#### STATED TASK A:
Please reproduce the records starting at the line that has "This screenshot has width=1271, height=797." and stopping after the line that has "click(305, 116)", with "pixels" changed to "px" and everything else left unchanged.
━━━━━ SOURCE
# Can I claim point with Masters?



## sweetmaanu (Mar 13, 2013)

Hi, 
I would like to apply for Skilled Migrant. Unfortunately I am not sure claim points for my academic background. I have completed BA History from India during the study time I used to work as part time web designer. Then I moved on to UK for doing Masters at London Metropolitan University. I have completed Graduation in Computing(6 month course) then MSc Internet Applications Development now I am working as Web Developer (2 years)


BA History (3 year)
Graduation in Computing (6 months)
MSc Internet Applications Development(1 Year)
Web Developer (2 years)


Could you please tell me is theere any option to migrate to New Zealand with my qualification. 
Thanks in advance.


Regards,
Muhammed


----------



## MarkNortham (Dec 19, 2012)

Hi Muhammed -

While this is an Australia forum, I'd be happy to comment as I'm a licensed agent for NZ as well as Australia.

The short answer is that if you're looking for an employment visa or skilled visa, the way the skilled system works in NZ is that you generally need a job offer from a qualified employer to get enough points to be selected to get an invitation to apply for a visa. In Australia it's a bit different as there are state sponsored and independent skilled visas which do not require employer sponsorship and/or a job offer.

Hope this helps -

Best,

Mark Northam


----------



## sweetmaanu (Mar 13, 2013)

*Thanks for reply*

First of all let me thank you for your reply

Actually I am looking migrant visa to Australia or New Zealand 
unfortunately I don't have 3 Graduation in IT field

at the sme time I have Masters in IT field.

from your point of view what is the best way to migrate any of those countries ?
I am bit worried about gain point with my Bachelors

thanks in advance


----------



## ayesha (Jul 20, 2013)

hi , did you get answer . I am in similar situation .

Thanks


----------



## MarkNortham (Dec 19, 2012)

Hi -

There are 2 things you may want to consider: for DIAC skilled visa points, if your Bachelor's is from an accredited school, you may get the 15 points towards the skilled visa points test even if the subject you studied is not closely related to your occupation. DIAC does not require a bachelors degree to be relevant to your occupation in order to get the 15 points.
━━━━━━━━━━
#### STATED TASK B:
Write what comes next in the forum thread about migration points, picking up after its last sentence.
━━━━━ AVAILABLE RECORDS
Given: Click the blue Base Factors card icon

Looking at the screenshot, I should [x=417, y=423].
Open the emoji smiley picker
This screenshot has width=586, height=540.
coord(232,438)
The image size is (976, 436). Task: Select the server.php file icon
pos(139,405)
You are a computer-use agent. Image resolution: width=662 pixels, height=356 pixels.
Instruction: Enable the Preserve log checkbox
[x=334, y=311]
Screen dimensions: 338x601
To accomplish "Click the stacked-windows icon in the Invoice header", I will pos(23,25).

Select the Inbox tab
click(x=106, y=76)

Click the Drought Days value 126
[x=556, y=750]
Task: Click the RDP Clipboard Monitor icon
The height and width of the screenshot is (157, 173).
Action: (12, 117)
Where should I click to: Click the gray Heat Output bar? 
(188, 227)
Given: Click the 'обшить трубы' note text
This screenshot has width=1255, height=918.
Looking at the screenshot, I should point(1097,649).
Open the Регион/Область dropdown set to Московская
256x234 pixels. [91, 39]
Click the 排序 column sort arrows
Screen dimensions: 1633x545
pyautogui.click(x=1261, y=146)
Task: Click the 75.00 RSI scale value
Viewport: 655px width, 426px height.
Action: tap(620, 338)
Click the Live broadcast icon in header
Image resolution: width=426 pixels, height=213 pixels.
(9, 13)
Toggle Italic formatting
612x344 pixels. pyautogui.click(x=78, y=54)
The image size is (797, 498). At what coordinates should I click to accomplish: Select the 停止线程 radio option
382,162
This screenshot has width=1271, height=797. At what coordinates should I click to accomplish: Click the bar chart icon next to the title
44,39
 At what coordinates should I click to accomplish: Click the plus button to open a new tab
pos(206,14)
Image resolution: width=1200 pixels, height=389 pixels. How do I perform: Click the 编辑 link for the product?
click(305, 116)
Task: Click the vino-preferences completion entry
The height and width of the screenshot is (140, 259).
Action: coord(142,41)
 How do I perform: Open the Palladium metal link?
━━━━━━━━━━
#### OUTPUT A:
This screenshot has width=1271, height=797. At what coordinates should I click to accomplish: Click the bar chart icon next to the title
44,39
 At what coordinates should I click to accomplish: Click the plus button to open a new tab
pos(206,14)
Image resolution: width=1200 px, height=389 px. How do I perform: Click the 编辑 link for the product?
click(305, 116)

#### OUTPUT B:
That being said, most skills assessment authorities DO require that the bachelor degree be highly relevant to your occupation. If you have a Bachelor degree that is not closely related to your occupation, some skills assessment authorities offer a "recognition of prior learning" (RPL) version of their skills assessment where they substitute a number of years of relevant experience for a degree. In these cases, they will deem an applicant "skilled" after x years of experience. Assuming a skills assessment authority required 5 years of experience for RPL in cases where there is not a relevant degree, if a person had 8 years total experience, 5 would be used for RPL, leaving the applicant "skilled" after 5 years. That's great, but the downside is that for the points test for DIAC, only "skilled" employment is eligible to be counted for points - that means employment after you get your degree/qualification, or in the case of RPL, employment after the date you are considered to be "skilled". So in our example, you would then be able to claim only 3 years of experience for the points test out of your 8 years.

Hope this helps -

Best,

Mark Northam


----------



## ayesha (Jul 20, 2013)

Hi , 
My agent is saying that rules have been changed now . he is saying if i have 8 year of experiance that wiill count 8 year of experiance doesnt matter pre qualification or post qualification as long as my emplyment was paid and full time . is he misguiding me . I started working as a junior application develper in 2005 after completing my high school and short diploma . I moved to UK and while i was doing my diploma and then Master from univeristy i was working 20 hours paidly. Isnt that experiance gonna count becuse in absence of that it hard for my to score 60.
Age : 30
Degree : 15
Employement 8 year : 15
IELTS 6.0 band : 0 
Can you please help as i am really confuse ?
Many Thanks 


MarkNortham said:


> Hi -
> 
> There are 2 things you may want to consider: for DIAC skilled visa points, if your Bachelor's is from an accredited school, you may get the 15 points towards the skilled visa points test even if the subject you studied is not closely related to your occupation. DIAC does not require a bachelors degree to be relevant to your occupation in order to get the 15 points.
> 
> ...


----------



## MarkNortham (Dec 19, 2012)

Hi Ayesha -

It's not possible for me to give you any sort of a detailed assessment of your case via the forum - there are simply too many details to consider - Australian immigration law is complex and there are many details to look at. If you'd like to have us do a detailed assessment of your case, please click on my website in the signature and click on "Consulting" in the top middle area.

Remember that there can be 3 separate and different sets of rules for skilled visas - the skills assessors, state sponsorship authority, and DIAC (immigration dept) all have their own rules, and these rules do not always agree with each other. For instance, DIAC will give you 15 points for an accredited bachelor degree even if it's not in a subject that is closely related to your occupation, where a skills assessment authority may give you no credit at all and fail the skills assessment (unless there's an RPL option and you meet it, etc) if your bachelor degree is not closely related to your occupation.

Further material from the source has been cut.